図形をグループ化すると、グループに対するテキストブロックが作成されます。グループ図形では、このテキストブロックと、個々の図形ごとのテキストブロックの両方を使うことができます。デフォルトではグループのテキストブロックを開くには、F2 キーを押すか、[テキスト ツール] () を選択するか、直接文字を入力します。グループ内の図形にテキストを追加するときは、最初にその図形を選択してください。

グループからなるマスタシェイプにテキストを入力し、簡単に編集できるようにするには、グループのテキストブロックを使うことをお勧めします。これを、最高速度を示す道路標識のマスタシェイプを例に説明します。グループのテキストブロックを使って最高速度の数値を入力すれば、最高速度の値は自由に編集できます。「最高速度」というラベルは、このグループに属す図形の 1 つに含めます。

 



グループのテキストブロックを使用すると、作成したマスタシェイプのテキストを編集しやすくなります。マスタシェイプをグループ (A) として、このグループのテキストブロック (B) には編集頻度の最も高いテキストを入れておくことができます。

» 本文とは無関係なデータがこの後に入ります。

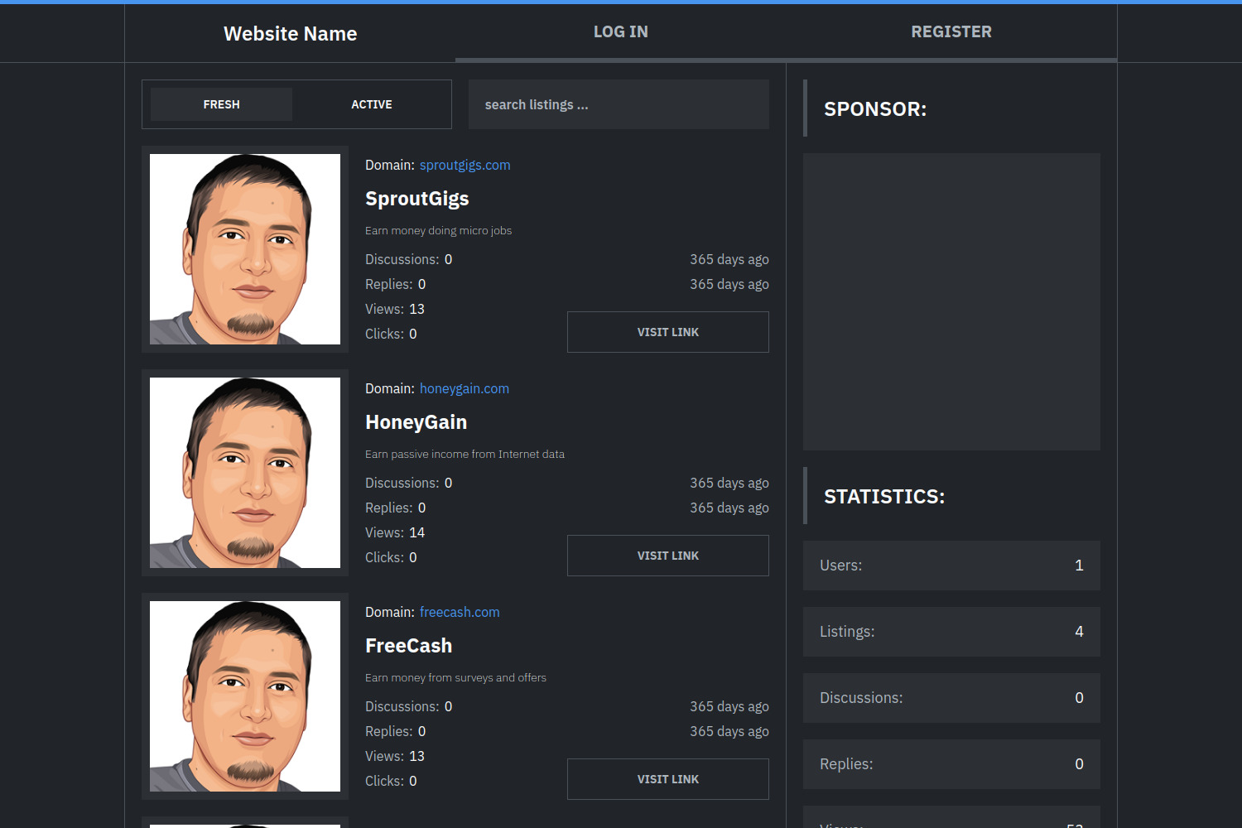
Task: Follow the sproutgigs.com domain link
Action: (465, 166)
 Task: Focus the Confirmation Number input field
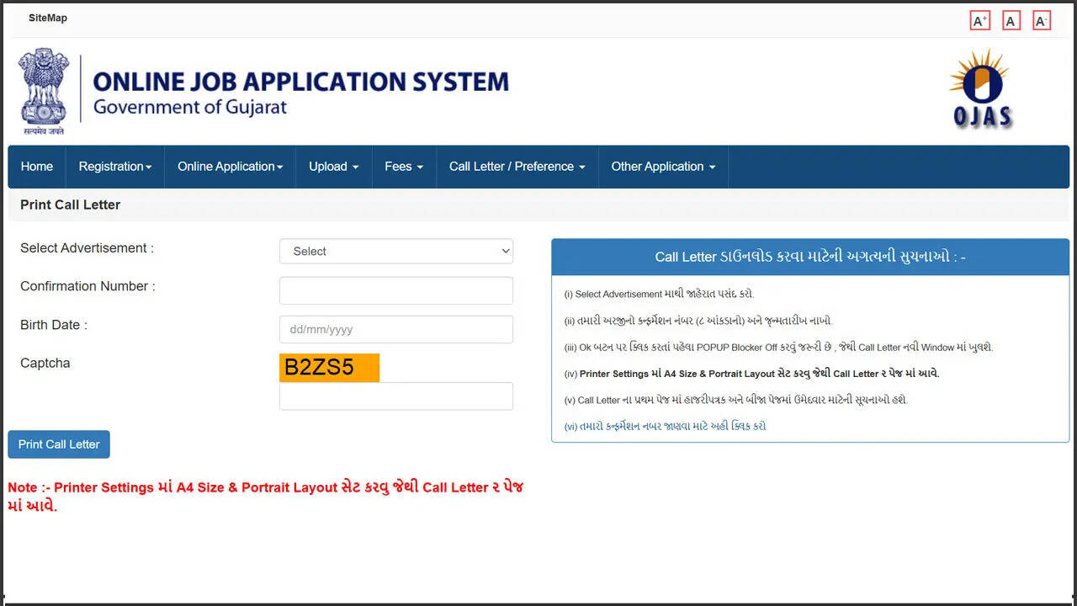tap(395, 290)
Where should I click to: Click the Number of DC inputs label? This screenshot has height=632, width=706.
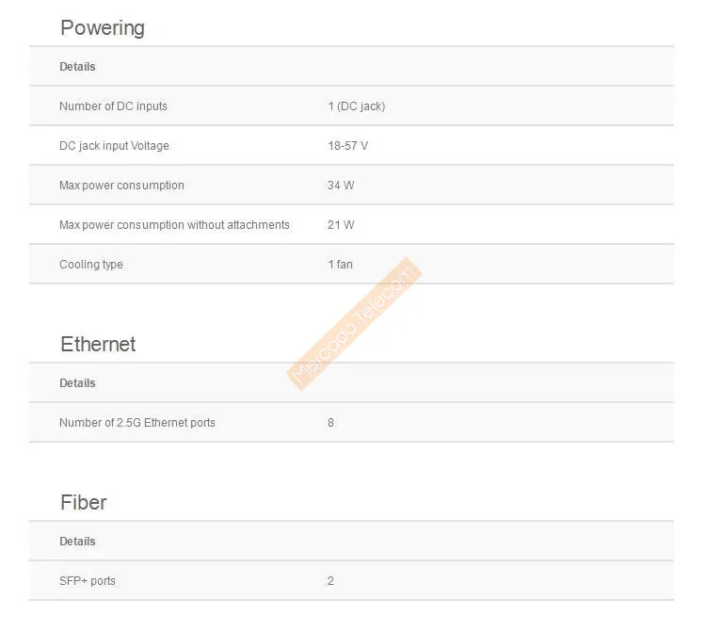tap(113, 106)
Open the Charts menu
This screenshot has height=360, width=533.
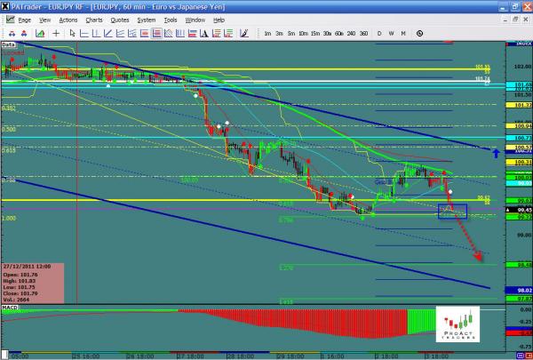94,19
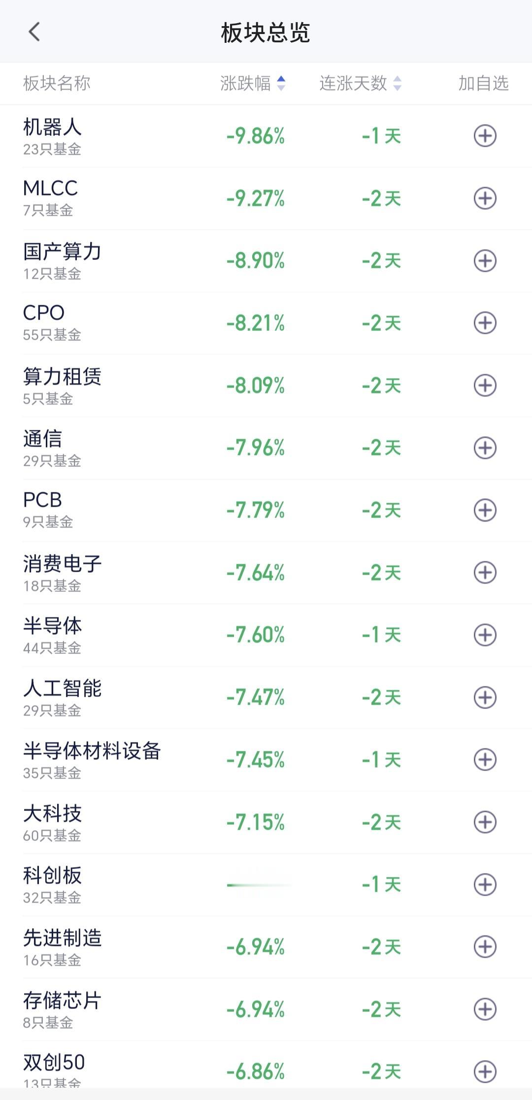
Task: Select the 先进制造 sector entry
Action: [x=266, y=947]
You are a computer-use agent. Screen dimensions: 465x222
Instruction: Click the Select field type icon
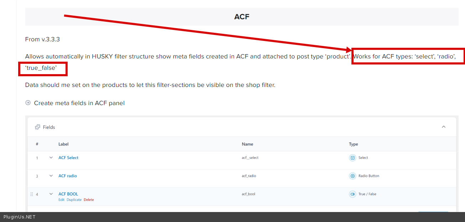[352, 158]
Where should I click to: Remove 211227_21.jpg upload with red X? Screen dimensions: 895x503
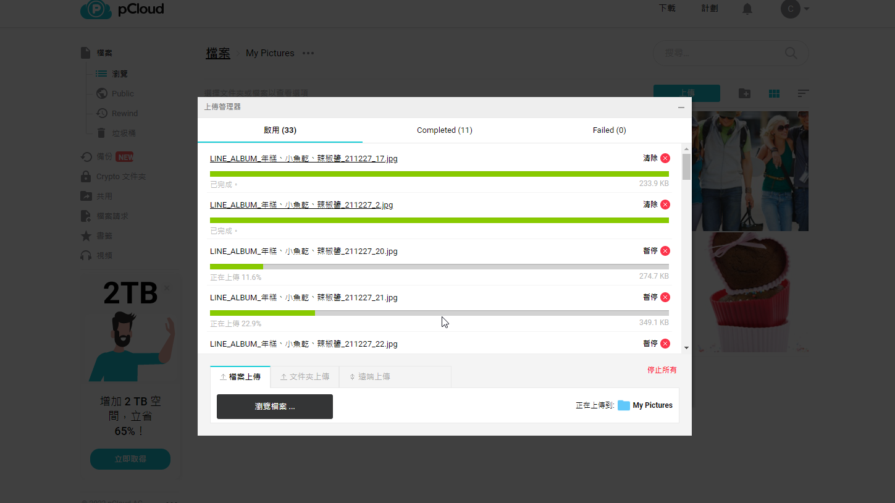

グループのテキストブロックを編集できないようにすることも可能です。このようにするには、[基本動作] ダイアログ ボックス ([書式] メニューから [基本動作] を選択) で [グループのテキストを編集] をオフにするか、グループの [IsTextEditTarget] セルの値を TRUE から FALSE に変更します。

グループのテキストブロックを編集できないときは、F2 キーを押すか、[テキスト ツール] () を選択するか、直接文字を入力すると、グループで 1 番上にある図形のテキストブロックが開きます。グループのテキストブロックが編集できない場合に、グループの一番上の図形もグループのときは、一番上のグループのテキストブロックの設定に従って、そのグループのテキストブロックか、そのグループ内の一番上の図形のテキストブロックのどちらかが開きます。

図形のグループ化についての詳細は、「第 6 章 図形のグループ化と合成」を参照してください。